- What to work on: Give again the entries below exactly, beginning at the first line and ending at the line with "United States (241, 13)".

*** Listed records ***

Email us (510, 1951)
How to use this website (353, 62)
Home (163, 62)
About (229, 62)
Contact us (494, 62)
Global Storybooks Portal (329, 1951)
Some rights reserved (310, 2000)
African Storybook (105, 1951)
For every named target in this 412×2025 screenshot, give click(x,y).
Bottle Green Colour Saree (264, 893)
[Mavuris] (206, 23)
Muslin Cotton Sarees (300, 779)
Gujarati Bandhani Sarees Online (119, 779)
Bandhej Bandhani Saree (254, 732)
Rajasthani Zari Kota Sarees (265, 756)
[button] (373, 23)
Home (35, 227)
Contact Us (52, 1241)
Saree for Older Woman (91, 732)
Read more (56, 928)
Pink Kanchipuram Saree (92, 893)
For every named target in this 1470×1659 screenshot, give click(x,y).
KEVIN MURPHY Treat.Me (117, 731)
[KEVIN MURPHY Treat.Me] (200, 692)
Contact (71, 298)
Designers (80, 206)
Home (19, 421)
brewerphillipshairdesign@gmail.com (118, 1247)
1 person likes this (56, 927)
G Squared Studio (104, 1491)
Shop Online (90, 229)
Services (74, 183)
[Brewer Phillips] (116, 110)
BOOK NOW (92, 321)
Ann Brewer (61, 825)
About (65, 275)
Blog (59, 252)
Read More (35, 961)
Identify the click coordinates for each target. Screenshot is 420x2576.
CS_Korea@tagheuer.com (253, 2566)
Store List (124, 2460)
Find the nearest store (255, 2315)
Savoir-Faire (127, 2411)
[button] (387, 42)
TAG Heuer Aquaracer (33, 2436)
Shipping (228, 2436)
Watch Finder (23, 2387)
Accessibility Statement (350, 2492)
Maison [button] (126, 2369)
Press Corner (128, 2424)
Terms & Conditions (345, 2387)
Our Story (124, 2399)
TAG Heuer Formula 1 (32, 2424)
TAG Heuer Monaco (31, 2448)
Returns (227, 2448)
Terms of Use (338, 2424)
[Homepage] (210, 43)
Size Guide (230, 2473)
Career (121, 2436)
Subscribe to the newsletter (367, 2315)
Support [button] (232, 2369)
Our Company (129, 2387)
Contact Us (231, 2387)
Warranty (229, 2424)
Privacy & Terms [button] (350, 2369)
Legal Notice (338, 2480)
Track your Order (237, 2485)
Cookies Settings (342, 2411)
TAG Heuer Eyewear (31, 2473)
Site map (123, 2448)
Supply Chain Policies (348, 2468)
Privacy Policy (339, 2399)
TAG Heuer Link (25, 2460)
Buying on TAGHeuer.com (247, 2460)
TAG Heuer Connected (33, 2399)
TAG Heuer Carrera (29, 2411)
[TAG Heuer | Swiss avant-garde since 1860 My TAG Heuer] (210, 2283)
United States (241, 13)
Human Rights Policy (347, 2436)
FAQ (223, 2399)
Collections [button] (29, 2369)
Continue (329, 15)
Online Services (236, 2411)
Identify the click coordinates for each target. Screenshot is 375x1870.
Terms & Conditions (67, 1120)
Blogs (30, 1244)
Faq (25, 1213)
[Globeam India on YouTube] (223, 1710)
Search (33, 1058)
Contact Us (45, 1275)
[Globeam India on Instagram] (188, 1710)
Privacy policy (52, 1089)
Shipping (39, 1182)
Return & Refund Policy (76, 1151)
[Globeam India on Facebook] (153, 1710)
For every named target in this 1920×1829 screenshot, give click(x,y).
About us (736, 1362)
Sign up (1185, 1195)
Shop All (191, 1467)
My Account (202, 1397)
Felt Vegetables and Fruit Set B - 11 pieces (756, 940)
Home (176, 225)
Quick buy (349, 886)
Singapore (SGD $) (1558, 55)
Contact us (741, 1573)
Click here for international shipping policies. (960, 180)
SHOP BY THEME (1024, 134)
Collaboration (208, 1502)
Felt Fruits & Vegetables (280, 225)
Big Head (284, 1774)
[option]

*** End of Listed records ***

- Expected answer:
Email us (510, 1951)
How to use this website (353, 62)
Home (163, 62)
About (229, 62)
Contact us (494, 62)
Global Storybooks Portal (329, 1951)
Some rights reserved (310, 2000)
African Storybook (105, 1951)
For every named target in this 412×2025 screenshot, give click(x,y).
Bottle Green Colour Saree (264, 893)
[Mavuris] (206, 23)
Muslin Cotton Sarees (300, 779)
Gujarati Bandhani Sarees Online (119, 779)
Bandhej Bandhani Saree (254, 732)
Rajasthani Zari Kota Sarees (265, 756)
[button] (373, 23)
Home (35, 227)
Contact Us (52, 1241)
Saree for Older Woman (91, 732)
Read more (56, 928)
Pink Kanchipuram Saree (92, 893)
For every named target in this 1470×1659 screenshot, give click(x,y).
KEVIN MURPHY Treat.Me (117, 731)
[KEVIN MURPHY Treat.Me] (200, 692)
Contact (71, 298)
Designers (80, 206)
Home (19, 421)
brewerphillipshairdesign@gmail.com (118, 1247)
1 person likes this (56, 927)
G Squared Studio (104, 1491)
Shop Online (90, 229)
Services (74, 183)
[Brewer Phillips] (116, 110)
BOOK NOW (92, 321)
Ann Brewer (61, 825)
About (65, 275)
Blog (59, 252)
Read More (35, 961)
Identify the click coordinates for each target. Screenshot is 420x2576.
CS_Korea@tagheuer.com (253, 2566)
Store List (124, 2460)
Find the nearest store (255, 2315)
Savoir-Faire (127, 2411)
[button] (387, 42)
TAG Heuer Aquaracer (33, 2436)
Shipping (228, 2436)
Watch Finder (23, 2387)
Accessibility Statement (350, 2492)
Maison [button] (126, 2369)
Press Corner (128, 2424)
Terms & Conditions (345, 2387)
Our Story (124, 2399)
TAG Heuer Formula 1 (32, 2424)
TAG Heuer Monaco (31, 2448)
Returns (227, 2448)
Terms of Use (338, 2424)
[Homepage] (210, 43)
Size Guide (230, 2473)
Career (121, 2436)
Subscribe to the newsletter (367, 2315)
Support [button] (232, 2369)
Our Company (129, 2387)
Contact Us (231, 2387)
Warranty (229, 2424)
Privacy & Terms [button] (350, 2369)
Legal Notice (338, 2480)
Track your Order (237, 2485)
Cookies Settings (342, 2411)
TAG Heuer Eyewear (31, 2473)
Site map (123, 2448)
Supply Chain Policies (348, 2468)
Privacy Policy (339, 2399)
TAG Heuer Link (25, 2460)
Buying on TAGHeuer.com (247, 2460)
TAG Heuer Connected (33, 2399)
TAG Heuer Carrera (29, 2411)
[TAG Heuer | Swiss avant-garde since 1860 My TAG Heuer] (210, 2283)
United States (241, 13)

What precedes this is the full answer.